TASK REQUIREMENTS.
1. In the klish design notes, what name replaces the builtin attribute?
2. Reproduce word for word the part of the klish design notes that opens with the words containing "Consider a mechanism" and closes with "or its equivalent.".
3. Resume the klish design notes after their last sentence, keeping the same style.

EXCERPTED PASSAGE.

Consider a mechanism for embedding documentation in the XML file. This refers to documentation describing commands and parameters. For example, introduce a DOC tag for each element requiring description. Based on such embedded documentation, a description of all commands can be automatically generated. A separate utility can generate the output document, and klish can ignore the DOC tags.

(?) In what language should this documentation be? gettext? Wouldn't it be too cumbersome for PARAM, for example?

Plugin

The plugin object should contain a reference to userdata inside itself.

Shebang Field

For the ACTION tag, the shabang field is no longer required. Everything will be specified by the builtin field or its equivalent.

Builtin Field

The name builtin no longer reflects the essence of the attribute. Instead of builtin, the name sym will be used. The attribute is a reference to a symbol from the plugin.

Konfd Service

The konfd mechanism is no longer supported. It is recommended to implement similar functionality through other mechanisms. Possibly making access to the configuration storage just part of an ACTION.

COMMAND Visibility

Currently, there is an access field for commands, but it is static, i.e., checked at klish startup. Commands filtered at the loading stage do not enter the command list (in the program's memory) at all. For PARAM parameters, there is a test field that allows dynamically hiding individual parameters based on a given condition. A similar dynamic mechanism for commands is needed. Only the test field is replaced by a <COND> tag.

Substitutions

In the current klish version, substitutions are widely used. Substitutions are text strings that include references to klish variables. When using such strings, the values of klish variables are expanded directly into the text where the variable reference previously stood. Currently, substitutions are used in the following constructs:

ACTION:script
CONFIG:attributes
PARAM:completion
PARAM:test
VIEW:prompt
VIEW:viewid
VAR:value
COMMAND:view
HOTKEY:cmd

In many cases, using substitutions is unsafe, especially in the case of a script for execution by a shell interpreter. Additionally, it's impossible to implement substitution (i.e., string value evaluation) in an arbitrary language. There is no way to specify the substitution interpreter. In the new klish, substitutions as a basic functionality should not exist. In most cases, substitutions are used in XML tag attributes. Attributes are replaced by nested tags. These nested tags can contain an ACTION tag. Thus, string generation, as in completion, or condition checking, as in test, can be written in any supported language (see ACTION tag).

SOURCE MATERIAL.
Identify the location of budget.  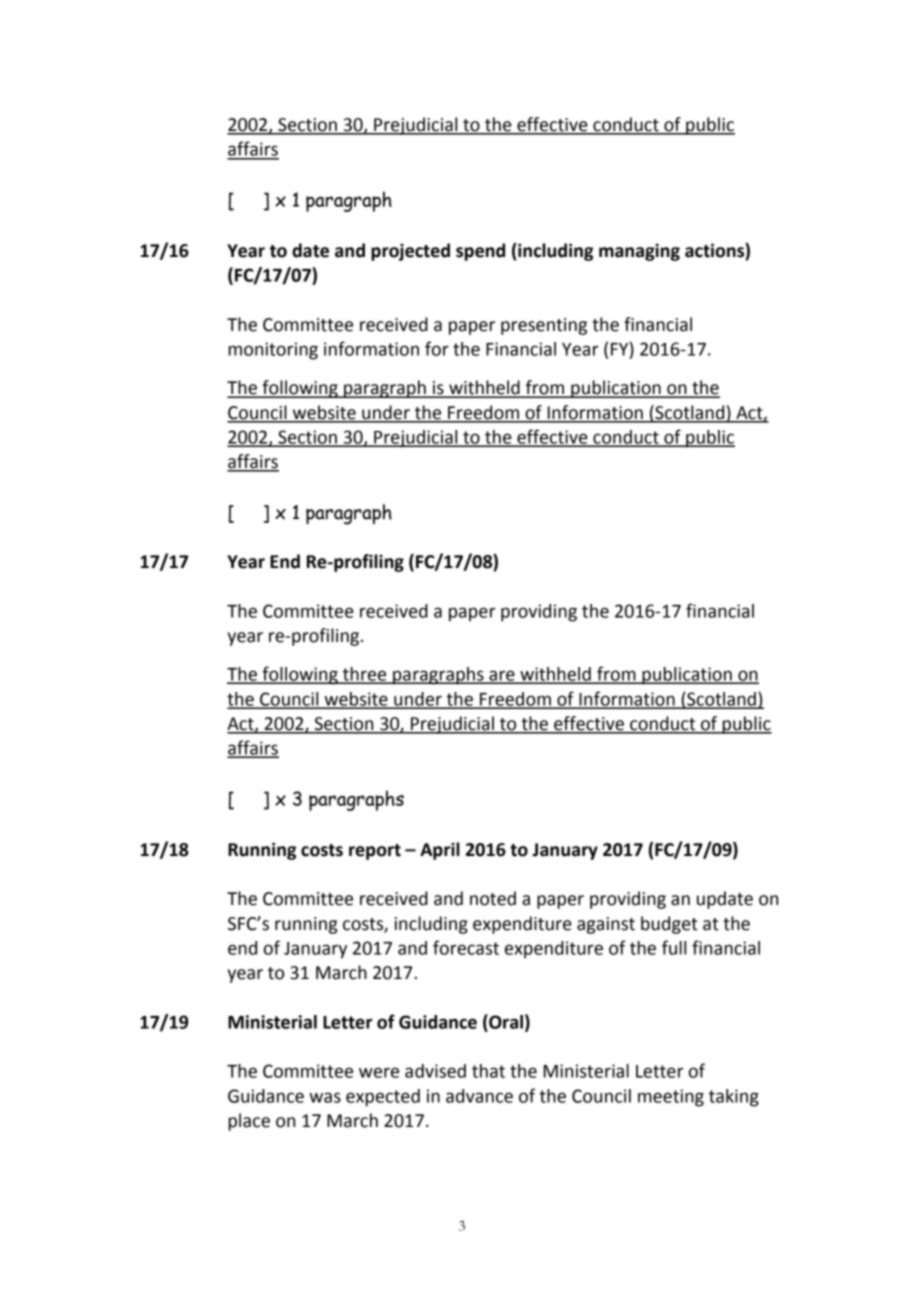
(669, 925).
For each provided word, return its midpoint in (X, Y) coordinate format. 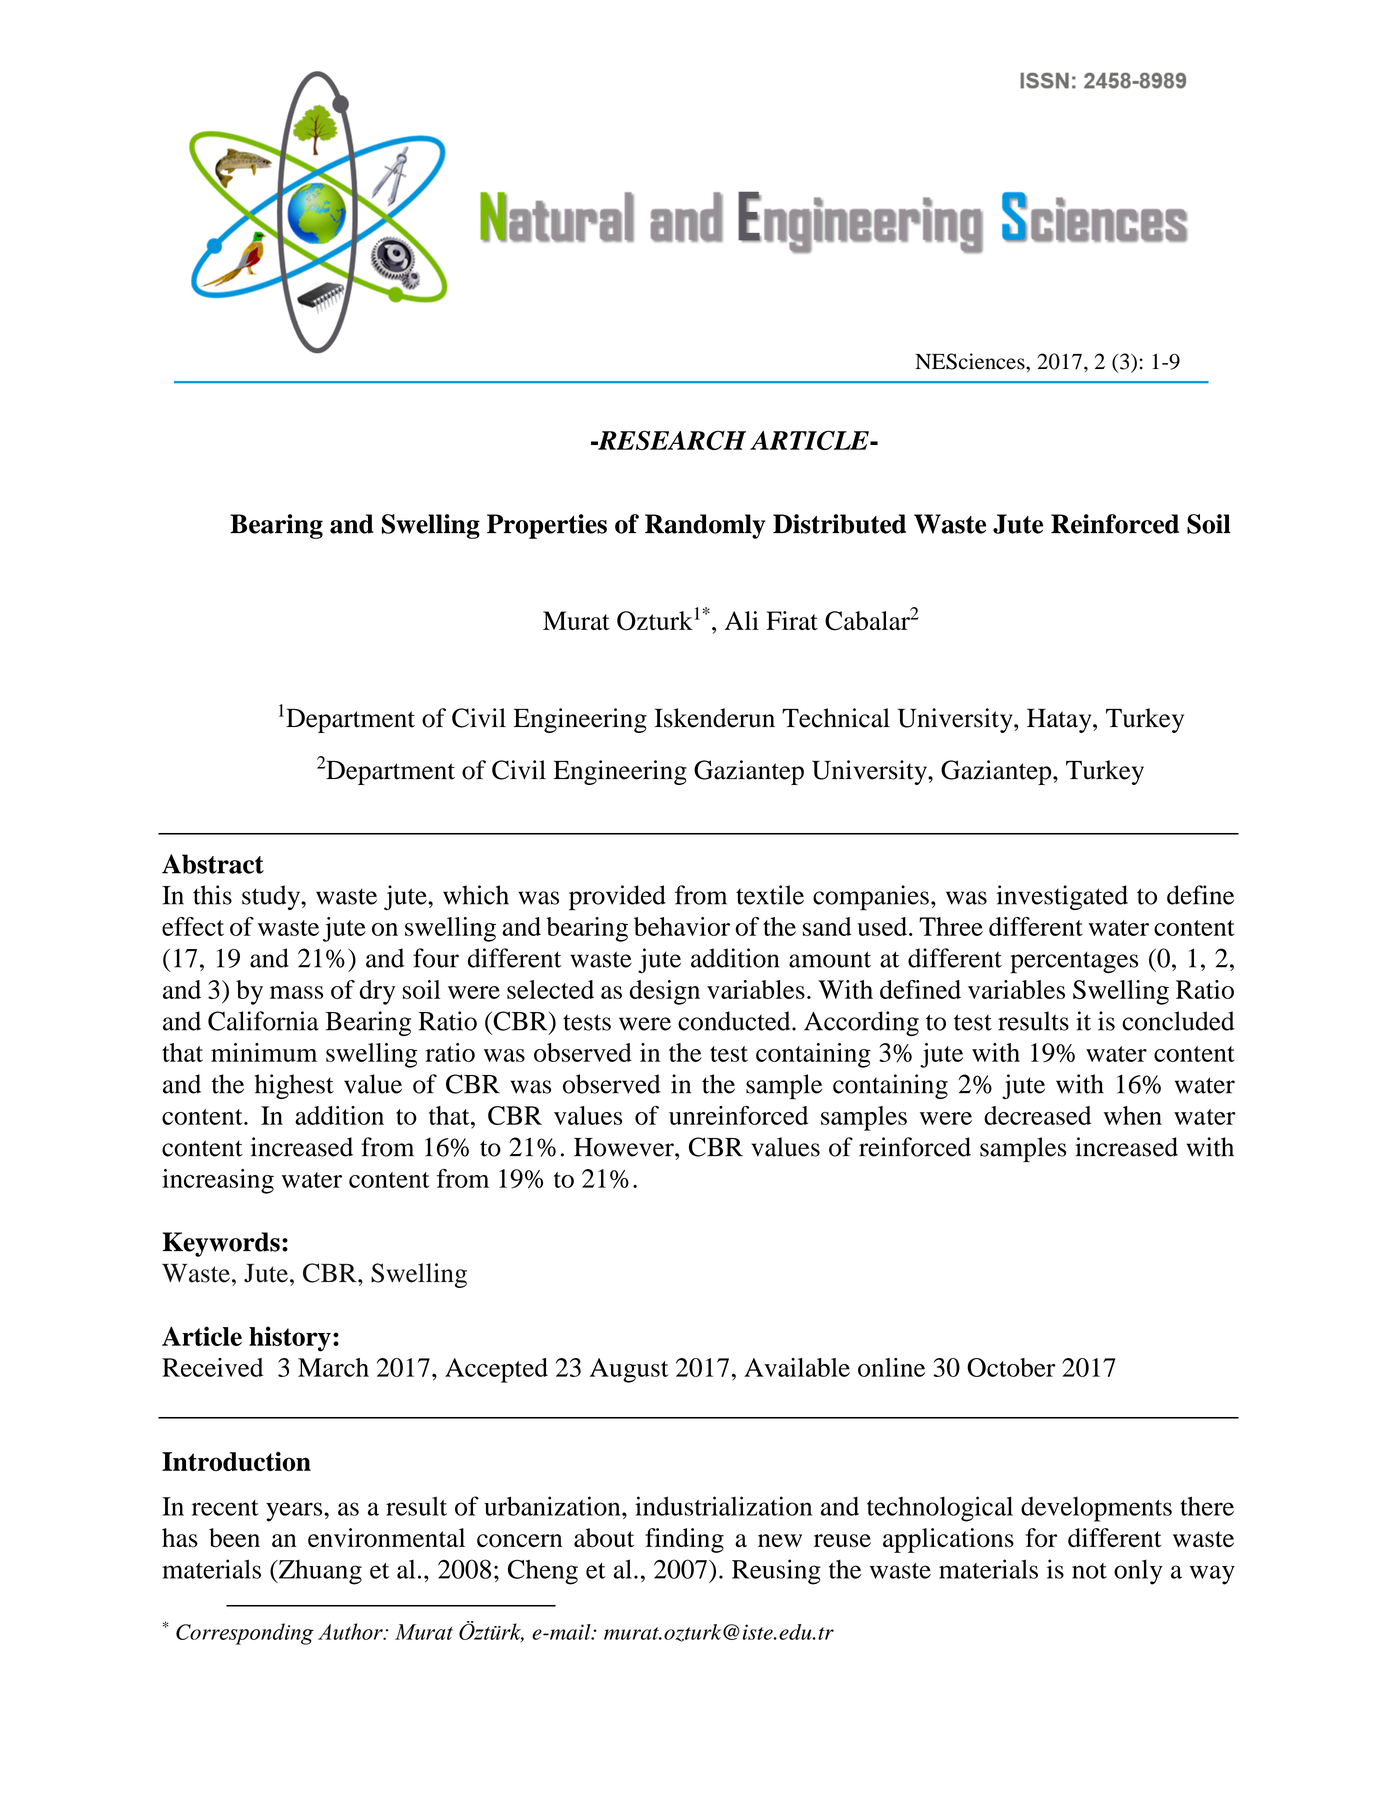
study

RESPONSES PER TASK.
1. The name sym replaces builtin.

2.
Consider a mechanism for embedding documentation in the XML file. This refers to documentation describing commands and parameters. For example, introduce a DOC tag for each element requiring description. Based on such embedded documentation, a description of all commands can be automatically generated. A separate utility can generate the output document, and klish can ignore the DOC tags.

(?) In what language should this documentation be? gettext? Wouldn't it be too cumbersome for PARAM, for example?

Plugin

The plugin object should contain a reference to userdata inside itself.

Shebang Field

For the ACTION tag, the shabang field is no longer required. Everything will be specified by the builtin field or its equivalent.

3.
Examples of replacing attributes with nested tags:

<VIEW .... >
  <PROMPT>
    <ACTION>
    echo "my_prompt"
    </ACTION>
  </PROMPT>

<PARAM ...>
  <COND>
    <ACTION>
      test $env_var -eq 0
    </ACTION>
  </COND>
</PARAM>

In cases where substitutions are still useful, they can be implemented inside the executable function that will process the ACTION content, i.e., the script.

Escaping

This section concerns cases where it's necessary to enter a complex string (with spaces and special characters) on the command line. It's desirable to avoid excessive escaping that makes the string unreadable. For this, the new klish should use 3 different characters for quoting:

" (double quote)
' (single quote)
` (backtick)

Additionally, repeated quote characters can be used as opening and closing quotes. For example, the character sequence """ can be an opening quote. In this case, the closing quote must be the same character sequence. This approach allows using the same character inside the string as the opening/closing quote but with a smaller number of consecutive characters. For example:

""This is a "long" string""

Here, the nested quotes around the word long are part of the string. The opening and closing quotes are the character sequence "". The number of characters in the opening and closing sequence can vary depending on the situation and string content. For definiteness, let's assume the number of characters in the sequence should not exceed three.

Autocompletion (completion)

Currently, the code generating autocompletion options separates these options with a space. Sometimes the options themselves contain spaces. Then the scheme stops working. In the new klish, the code generating autocompletion options should separate them with a newline character.

Architecture

Client - Server

A client-server model is used for the klish system. The server is the klish core. The core runs under a specific user, and all actions performed by the core are executed under that same user. Clients running under this user establish a connection with the core using network means (sockets). Accordingly, in the general case, multiple clients can connect to one core simultaneously. For each client, the core creates its own session.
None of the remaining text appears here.